==== Exercise input ====
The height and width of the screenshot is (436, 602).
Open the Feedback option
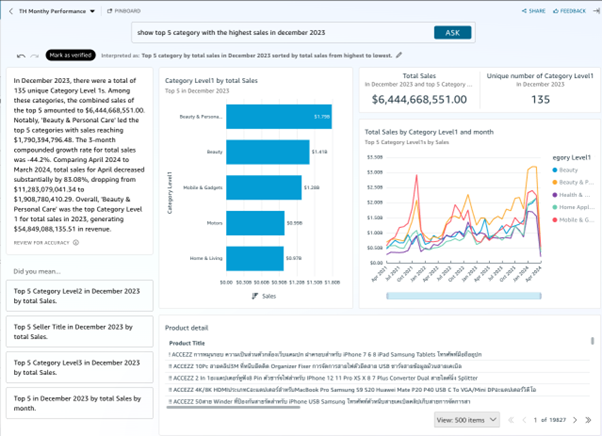[x=569, y=11]
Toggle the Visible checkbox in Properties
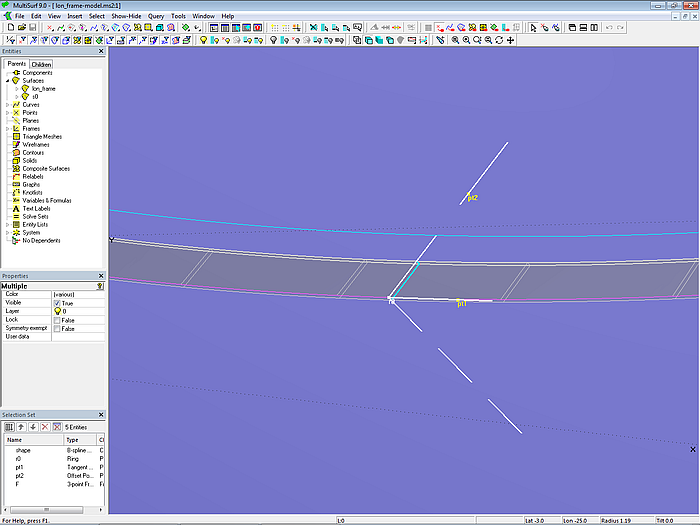This screenshot has height=525, width=700. pyautogui.click(x=57, y=302)
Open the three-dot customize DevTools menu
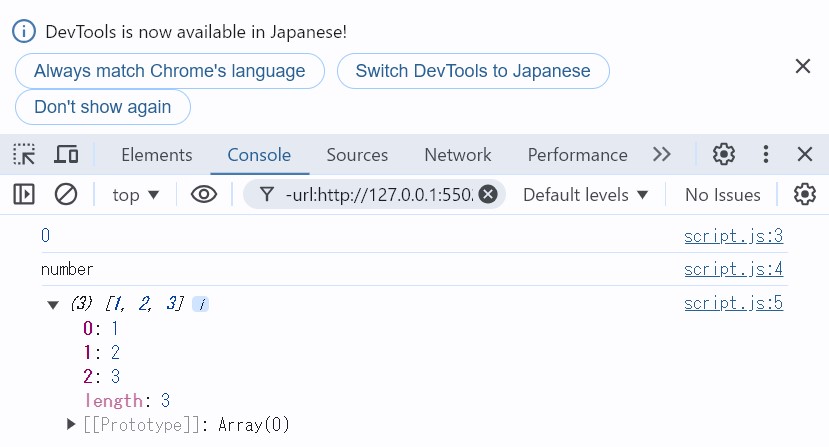829x447 pixels. tap(766, 154)
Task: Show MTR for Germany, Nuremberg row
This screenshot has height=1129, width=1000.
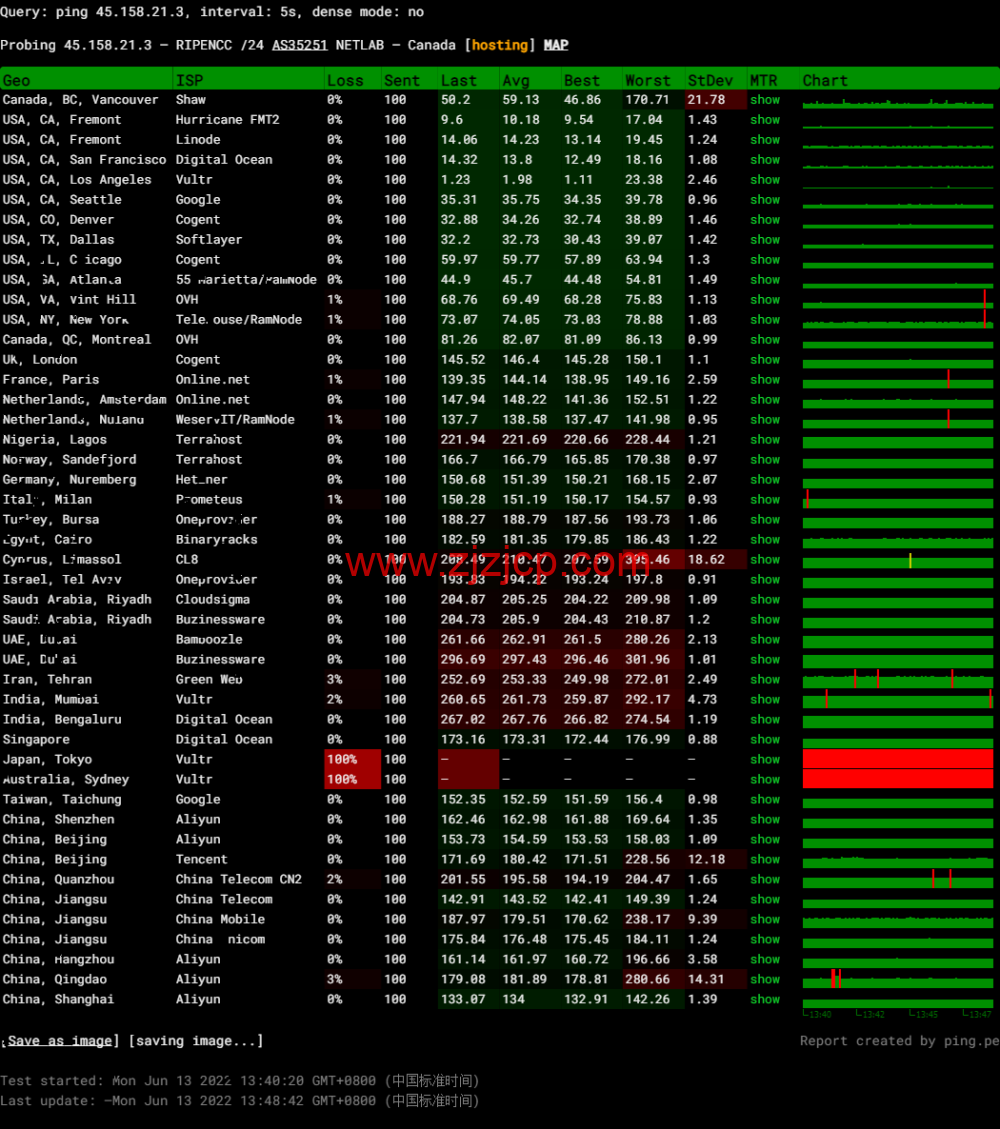Action: pyautogui.click(x=765, y=480)
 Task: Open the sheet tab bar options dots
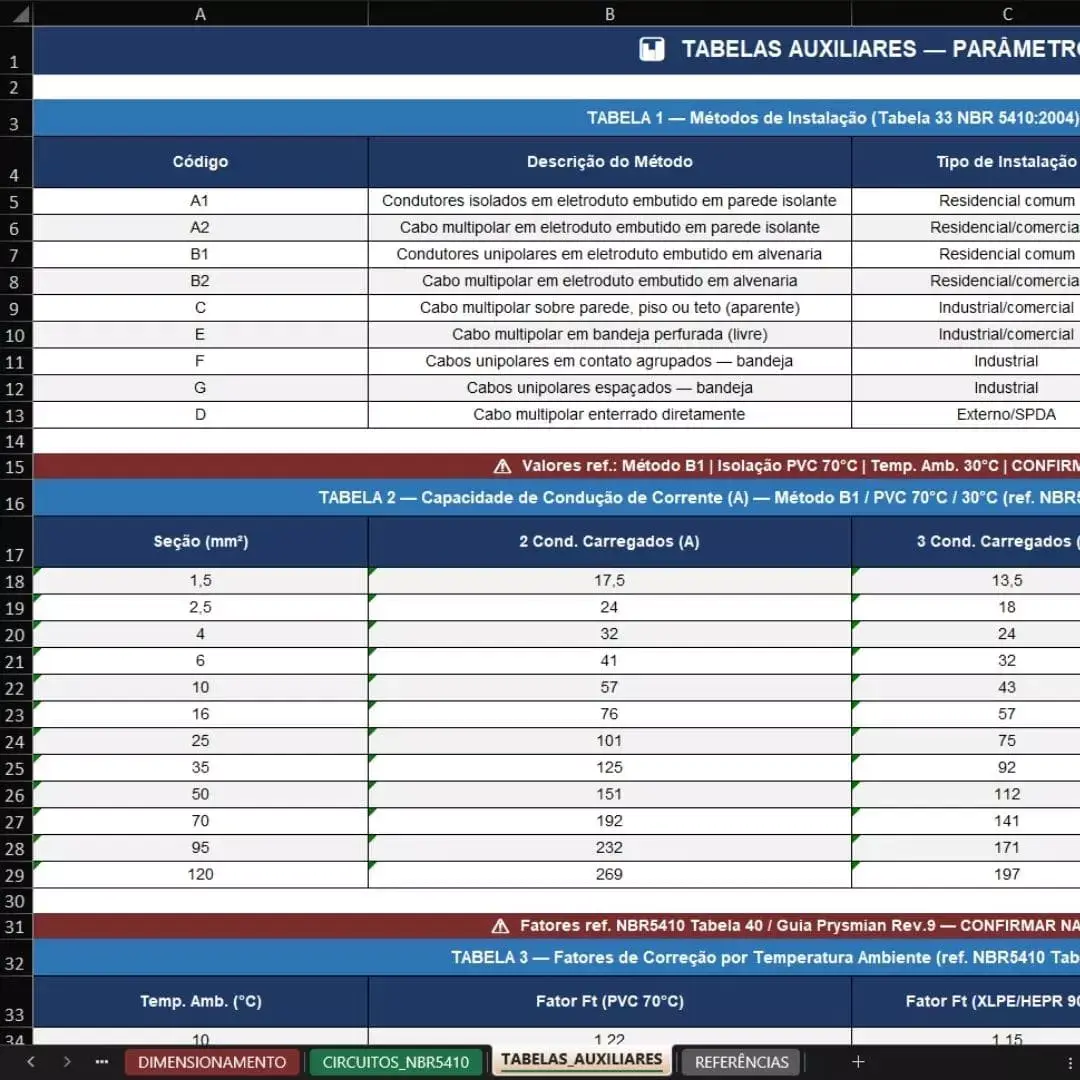1070,1062
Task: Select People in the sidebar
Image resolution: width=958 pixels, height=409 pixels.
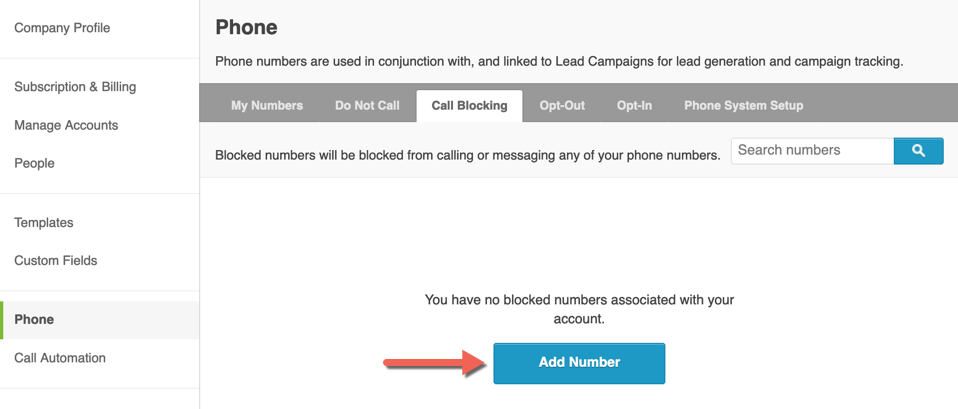Action: coord(34,163)
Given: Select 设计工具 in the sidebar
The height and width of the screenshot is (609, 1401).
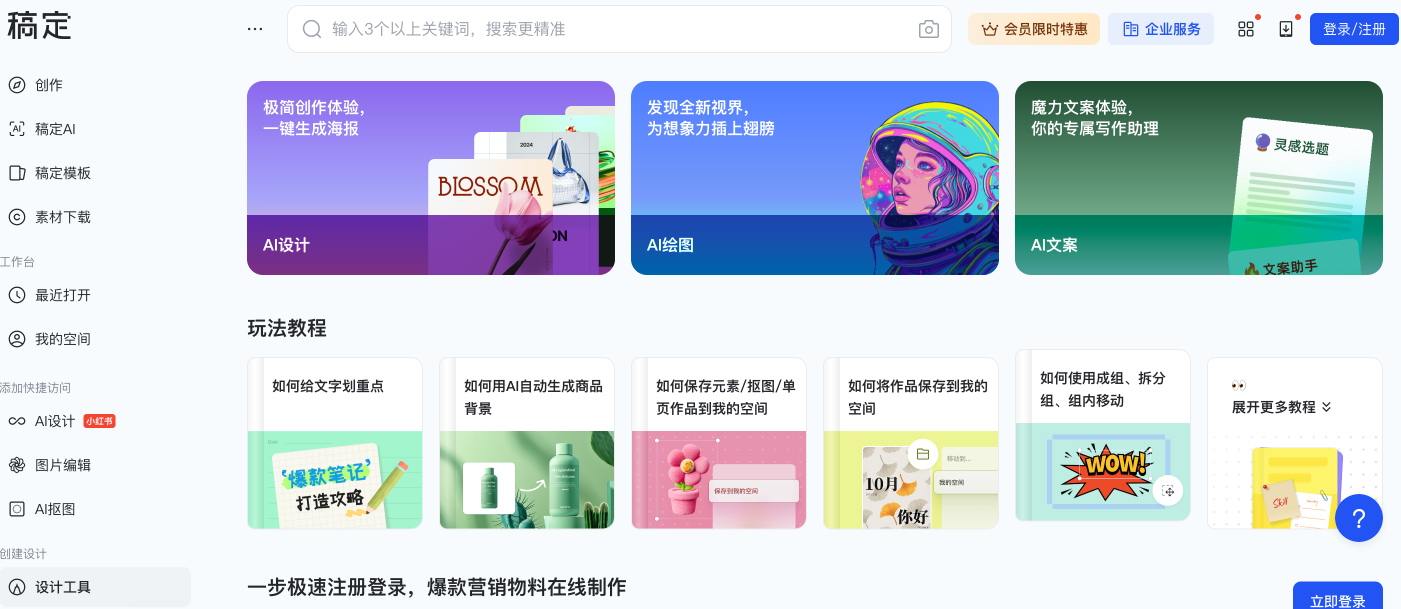Looking at the screenshot, I should (x=95, y=587).
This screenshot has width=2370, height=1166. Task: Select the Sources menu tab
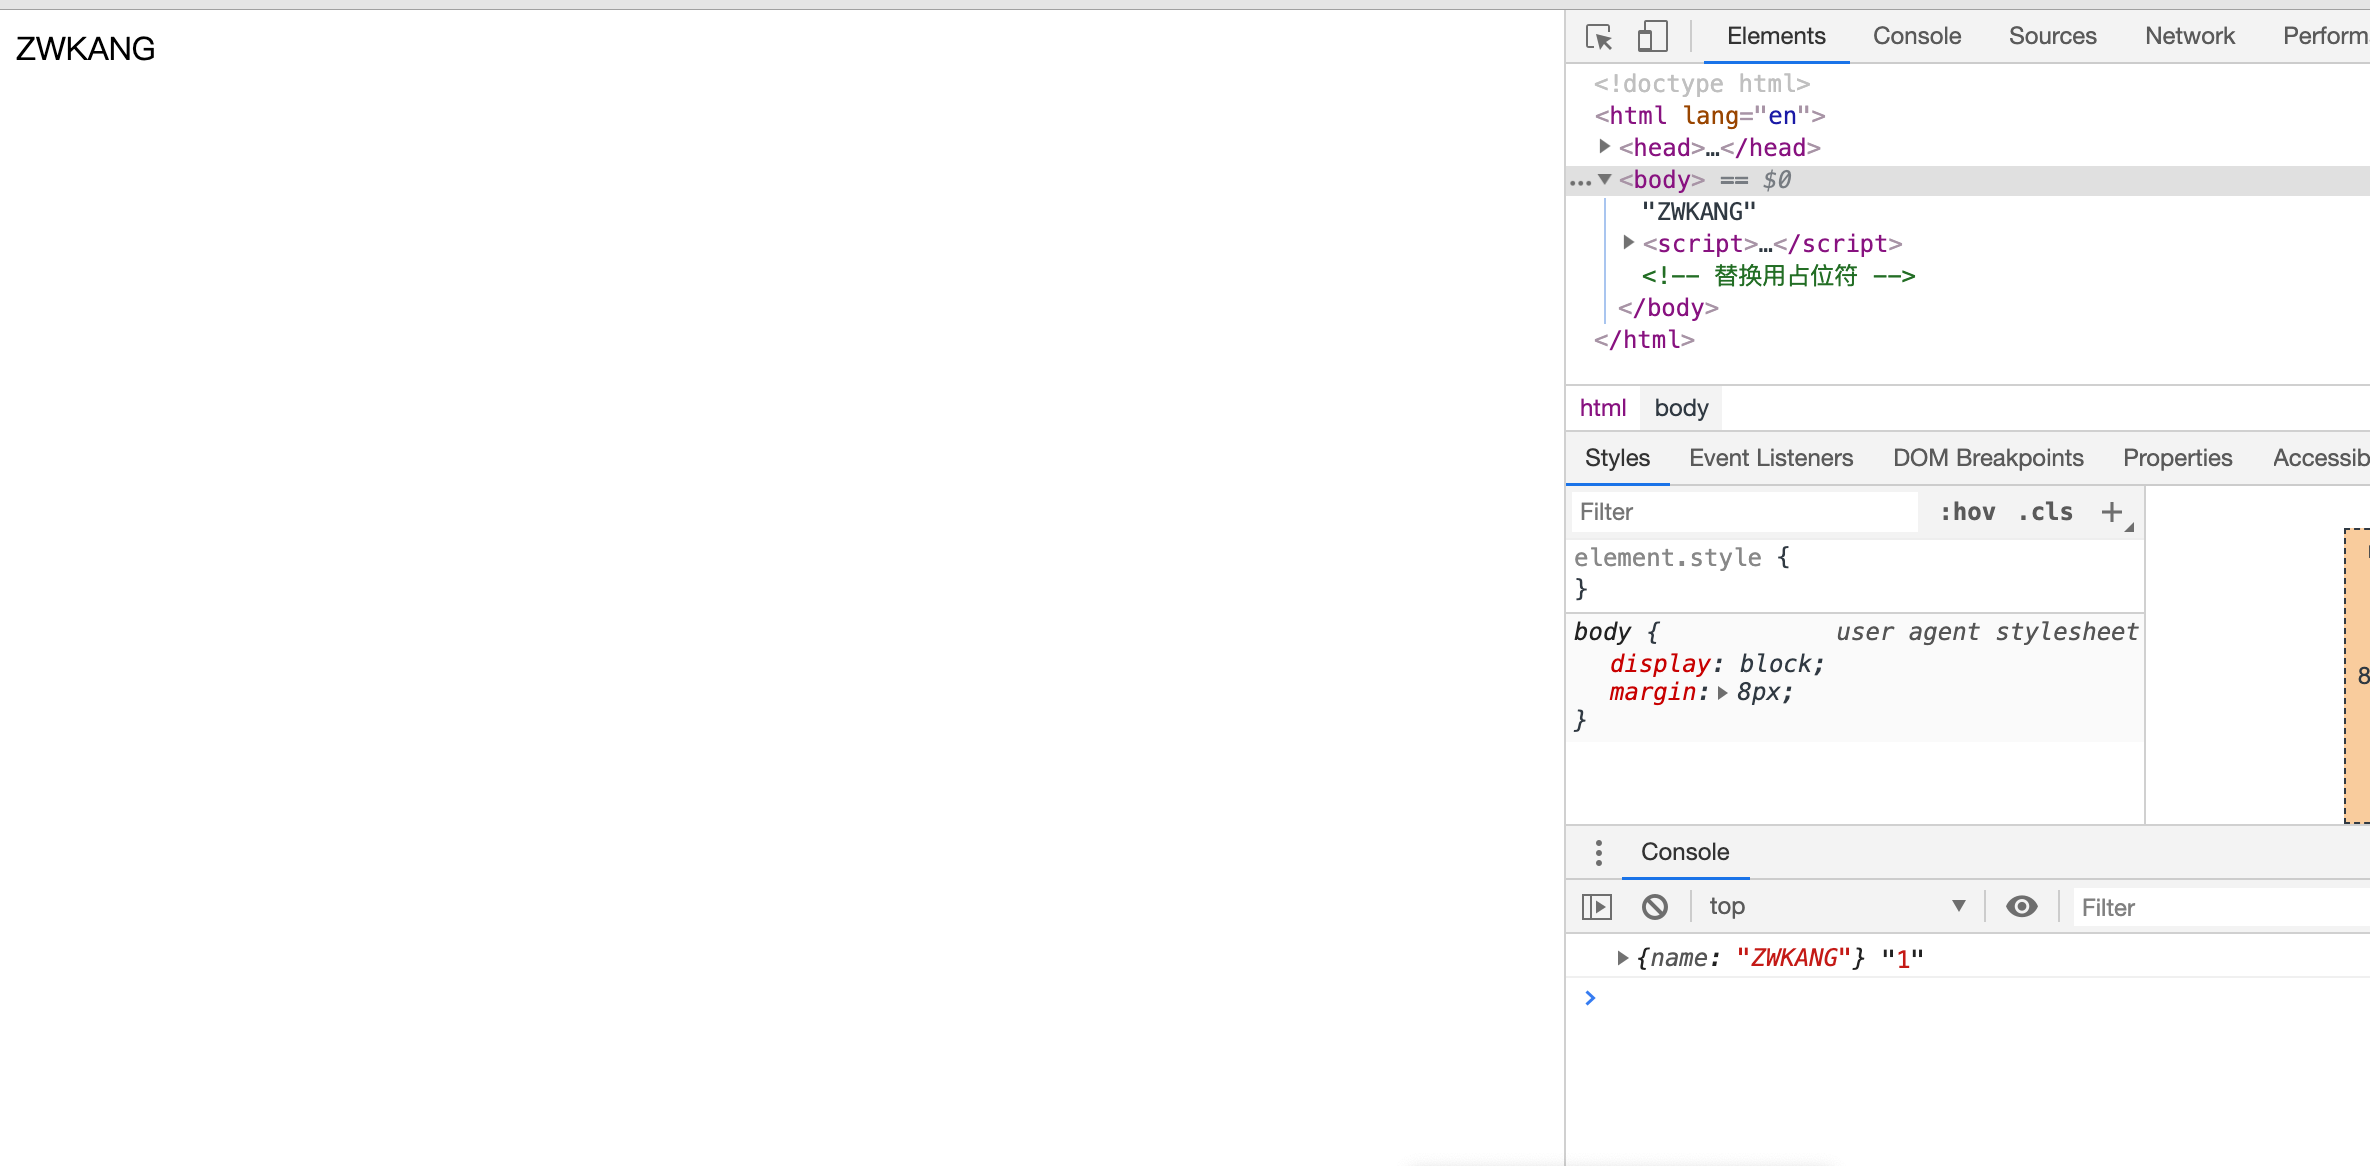[2053, 35]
====
## [Description of the task]
Wherever the string "sidebar" appears in a line of the records, copy that line.

## [Output for this exercise]
Task: Select People in the sidebar
Given: Select 设计工具 in the sidebar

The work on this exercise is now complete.